As for the game it is quite simple just google for information

Ah the problem is I don't have a copy of Windows. So I can't run any Windows software anyway. :(

To be honest though I never really need it, it's only Visual Basic that I haven't got a Mac version of, as far as I'm aware they haven't made a modern version of it for Mac.
 
Is that legit? Oh wait, I know what you mean. It's going to start giving me warnings and shutting down / restarting in a couple months though. I think it'd be easier to just use the universities computers for the sake of VB. I have everything else I need on my Mac already. :)
 
Well ms did offer it free. I believe there is a kill off date for it though but I think that's in June or something.

I thought it was more around March/April. I did have the RC on my MacBook before but I grew bored of it and removed the partition, I'm just sticking to OSX from now on, I hate the fiddlyness of Windows.

I think for the sake of using 1 program it probably isn't worth going to the trouble of downloading a large file and wasting a DVD and Hard Drive space on it. :)
 
I'm quite surprised our Uni's teaching you VB, it's not a very challenging language, unlike C++, Java and C# which is what I am learning atm, and trust me if VB was there instead I'd love it. C# isn't so bad once you get the hang of it.

He's not using VB; he's using VB.NET, which is essentially C# with different syntax. And anyone who loves old school VB shouldn't be considered a programmer :)

I'm surprised that the uni's using a Windows-specific framework though – you'd expect a computer science (I assume that's what this is?) department to have a little more awareness of portability issues.
 
Right well I'm sat in uni now. I've decided on a program that has a picture of a shape and there are command buttons below the shape. In a label on the form I have the text "What is this shape, and what colour is it?"

The command buttons underneath say Red Triangle, Blue Square, Green Circle. That's about as far as I've got. :(

I know VB isn't challenging to people who can easily get their head around things like this but I suck. Any tips on how to progress further? I was thinking of looking for some code on the net about what happens if the user clicks an incorrect answer. I'm not quite sure and all of the tutorials and such we've done so far haven't really covered the techniques needed for something like this.
 
Do a few games. Write 100 simple maths questions to a SQL/Access DB, (10 + 34 * 2, etc ) and call five of them randomly that allows you 10sec (countdown timer) to solve each one. You can only progress to the next game if you get 4/5, for example. Then do your squares thing. For your last game. Get random images of the web of objects and match words with the pictures. Nothing complicated and all require different techniques.

As for your last question. I'm only a hobbyist C# programmer and know nothing about VB.Net.
 
He's not using VB; he's using VB.NET, which is essentially C# with different syntax. And anyone who loves old school VB shouldn't be considered a programmer :)

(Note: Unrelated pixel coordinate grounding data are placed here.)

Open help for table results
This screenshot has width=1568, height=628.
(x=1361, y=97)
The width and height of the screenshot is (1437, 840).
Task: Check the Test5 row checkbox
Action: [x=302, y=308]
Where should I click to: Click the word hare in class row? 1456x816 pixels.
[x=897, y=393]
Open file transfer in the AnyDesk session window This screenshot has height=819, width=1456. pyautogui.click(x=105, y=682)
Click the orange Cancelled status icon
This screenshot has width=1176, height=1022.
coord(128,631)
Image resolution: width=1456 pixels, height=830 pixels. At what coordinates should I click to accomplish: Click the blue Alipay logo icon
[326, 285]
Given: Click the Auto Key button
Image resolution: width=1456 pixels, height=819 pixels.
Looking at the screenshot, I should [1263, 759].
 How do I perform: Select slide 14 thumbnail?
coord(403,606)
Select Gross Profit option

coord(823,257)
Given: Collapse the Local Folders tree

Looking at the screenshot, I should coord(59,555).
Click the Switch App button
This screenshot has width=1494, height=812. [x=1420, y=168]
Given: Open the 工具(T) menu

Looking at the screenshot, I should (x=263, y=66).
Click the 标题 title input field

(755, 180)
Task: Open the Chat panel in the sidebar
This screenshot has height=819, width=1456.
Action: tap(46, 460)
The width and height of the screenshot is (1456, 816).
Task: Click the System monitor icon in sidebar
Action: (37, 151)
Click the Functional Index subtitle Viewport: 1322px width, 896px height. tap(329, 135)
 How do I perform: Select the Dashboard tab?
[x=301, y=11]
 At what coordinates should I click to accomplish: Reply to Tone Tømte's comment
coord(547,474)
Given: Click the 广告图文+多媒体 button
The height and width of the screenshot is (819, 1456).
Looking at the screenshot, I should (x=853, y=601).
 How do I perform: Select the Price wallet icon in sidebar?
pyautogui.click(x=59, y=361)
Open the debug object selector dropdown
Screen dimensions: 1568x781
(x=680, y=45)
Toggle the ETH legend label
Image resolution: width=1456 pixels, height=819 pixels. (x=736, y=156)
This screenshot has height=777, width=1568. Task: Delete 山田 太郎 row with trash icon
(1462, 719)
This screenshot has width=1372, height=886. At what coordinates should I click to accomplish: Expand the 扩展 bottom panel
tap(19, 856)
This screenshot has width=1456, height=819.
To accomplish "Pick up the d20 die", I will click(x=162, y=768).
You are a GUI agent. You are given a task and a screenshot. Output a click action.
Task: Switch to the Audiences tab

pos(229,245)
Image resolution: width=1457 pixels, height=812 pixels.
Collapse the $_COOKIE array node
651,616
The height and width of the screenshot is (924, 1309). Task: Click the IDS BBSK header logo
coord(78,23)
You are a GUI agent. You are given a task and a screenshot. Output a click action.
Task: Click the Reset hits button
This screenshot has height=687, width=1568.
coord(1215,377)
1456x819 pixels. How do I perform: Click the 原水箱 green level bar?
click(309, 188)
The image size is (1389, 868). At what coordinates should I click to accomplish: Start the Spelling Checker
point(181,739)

I'm surprised that the uni's using a Windows-specific framework though – you'd expect a computer science (I assume that's what this is?) department to have a little more awareness of portability issues.

Well I learnt VB.Net as part of my first year CS modules, then Java.

It's mainly just to get the kids into looking around and having instant results.


I take it I'm a bit too late to offer any suggestions?
VB.Net: 3 lines of code added plus some clicking around = ooooooh a window with an Image and some Text.

Java: 10 lines of code = :o not so interesting cmd line looking window...

It's all about getting them interested first, then showing them what it means to be a real programmer.

I take it I'm a bit too late to offer any help?
 
Well I learnt VB.Net as part of my first year CS modules, then Java.

It's mainly just to get the kids into looking around and having instant results.

I learnt VB.net at college for Computing and i feel the same about it showing a lot of instant results, i went back and looked over what i had done then and think its all very good :p But after learning Java/C/C#/php its just too wordy now! and loops and if's etc just look messy as there isn't any braces.